— start —
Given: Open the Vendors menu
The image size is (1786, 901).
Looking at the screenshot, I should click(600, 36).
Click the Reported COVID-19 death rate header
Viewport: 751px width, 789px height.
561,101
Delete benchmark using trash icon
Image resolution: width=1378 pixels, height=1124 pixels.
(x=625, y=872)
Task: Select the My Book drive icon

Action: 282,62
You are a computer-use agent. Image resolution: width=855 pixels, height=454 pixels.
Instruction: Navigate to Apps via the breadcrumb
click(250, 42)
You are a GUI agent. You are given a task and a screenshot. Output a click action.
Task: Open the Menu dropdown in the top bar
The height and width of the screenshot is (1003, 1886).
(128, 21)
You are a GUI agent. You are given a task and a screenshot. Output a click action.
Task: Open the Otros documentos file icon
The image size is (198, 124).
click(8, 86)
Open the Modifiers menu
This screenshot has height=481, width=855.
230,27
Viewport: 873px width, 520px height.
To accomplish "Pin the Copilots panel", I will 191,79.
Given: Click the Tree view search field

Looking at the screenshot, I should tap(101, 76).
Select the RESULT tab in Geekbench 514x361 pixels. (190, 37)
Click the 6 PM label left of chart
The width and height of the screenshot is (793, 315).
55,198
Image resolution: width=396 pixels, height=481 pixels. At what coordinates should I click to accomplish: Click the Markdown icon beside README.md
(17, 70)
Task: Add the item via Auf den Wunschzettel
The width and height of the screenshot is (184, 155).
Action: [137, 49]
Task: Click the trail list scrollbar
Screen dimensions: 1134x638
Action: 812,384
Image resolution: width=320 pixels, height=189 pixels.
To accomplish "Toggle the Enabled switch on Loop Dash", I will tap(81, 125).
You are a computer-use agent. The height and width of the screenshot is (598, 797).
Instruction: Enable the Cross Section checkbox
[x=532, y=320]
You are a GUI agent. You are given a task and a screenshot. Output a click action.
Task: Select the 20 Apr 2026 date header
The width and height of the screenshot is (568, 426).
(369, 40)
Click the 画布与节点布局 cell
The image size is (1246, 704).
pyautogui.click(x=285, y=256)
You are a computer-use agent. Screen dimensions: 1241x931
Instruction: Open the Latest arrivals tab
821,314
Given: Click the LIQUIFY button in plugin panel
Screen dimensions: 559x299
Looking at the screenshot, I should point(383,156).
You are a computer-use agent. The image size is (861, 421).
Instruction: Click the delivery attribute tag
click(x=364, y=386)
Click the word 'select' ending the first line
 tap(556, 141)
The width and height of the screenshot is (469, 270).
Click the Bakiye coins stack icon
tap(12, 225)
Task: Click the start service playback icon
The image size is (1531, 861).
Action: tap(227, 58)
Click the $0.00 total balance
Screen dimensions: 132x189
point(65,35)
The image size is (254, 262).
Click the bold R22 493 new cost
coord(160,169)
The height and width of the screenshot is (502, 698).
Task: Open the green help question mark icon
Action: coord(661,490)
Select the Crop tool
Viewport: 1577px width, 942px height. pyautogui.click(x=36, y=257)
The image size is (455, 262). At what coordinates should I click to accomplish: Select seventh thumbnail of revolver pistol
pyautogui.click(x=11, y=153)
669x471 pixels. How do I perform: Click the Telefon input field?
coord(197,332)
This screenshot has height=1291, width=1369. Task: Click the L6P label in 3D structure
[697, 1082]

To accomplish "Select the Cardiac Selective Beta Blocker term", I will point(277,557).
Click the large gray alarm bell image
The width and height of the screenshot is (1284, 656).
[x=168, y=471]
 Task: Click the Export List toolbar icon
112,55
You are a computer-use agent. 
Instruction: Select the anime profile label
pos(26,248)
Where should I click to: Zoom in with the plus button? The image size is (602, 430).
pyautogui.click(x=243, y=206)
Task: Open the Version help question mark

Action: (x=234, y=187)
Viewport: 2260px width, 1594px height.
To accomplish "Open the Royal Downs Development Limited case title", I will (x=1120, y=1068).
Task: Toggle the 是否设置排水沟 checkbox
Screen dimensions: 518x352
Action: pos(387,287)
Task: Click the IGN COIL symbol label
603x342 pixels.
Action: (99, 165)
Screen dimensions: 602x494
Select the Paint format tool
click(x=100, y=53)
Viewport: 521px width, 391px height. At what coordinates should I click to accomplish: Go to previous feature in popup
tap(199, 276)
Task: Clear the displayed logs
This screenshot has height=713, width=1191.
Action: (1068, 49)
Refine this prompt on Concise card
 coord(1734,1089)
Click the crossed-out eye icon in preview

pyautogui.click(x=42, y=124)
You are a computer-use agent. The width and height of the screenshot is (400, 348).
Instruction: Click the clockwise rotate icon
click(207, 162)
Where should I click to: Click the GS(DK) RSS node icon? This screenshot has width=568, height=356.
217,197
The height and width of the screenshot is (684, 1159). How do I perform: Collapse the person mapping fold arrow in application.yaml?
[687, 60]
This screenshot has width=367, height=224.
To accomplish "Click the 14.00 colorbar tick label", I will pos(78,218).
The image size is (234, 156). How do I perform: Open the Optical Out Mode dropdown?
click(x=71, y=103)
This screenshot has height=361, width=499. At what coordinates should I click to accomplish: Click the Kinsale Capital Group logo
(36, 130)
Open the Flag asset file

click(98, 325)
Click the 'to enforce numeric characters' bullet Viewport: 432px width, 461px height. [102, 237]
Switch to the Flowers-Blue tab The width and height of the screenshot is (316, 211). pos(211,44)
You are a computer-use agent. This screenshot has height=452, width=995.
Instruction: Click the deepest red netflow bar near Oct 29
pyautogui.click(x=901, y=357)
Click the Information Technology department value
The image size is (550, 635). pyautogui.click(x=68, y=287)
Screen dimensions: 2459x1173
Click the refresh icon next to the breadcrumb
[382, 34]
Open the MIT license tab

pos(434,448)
— end —
* **THE TASK**
Gather every line in the listing above that contains the word "question", and copy each one in full.

* **RESULT OF THIS TASK**
Task: Open the green help question mark icon
Task: Open the Version help question mark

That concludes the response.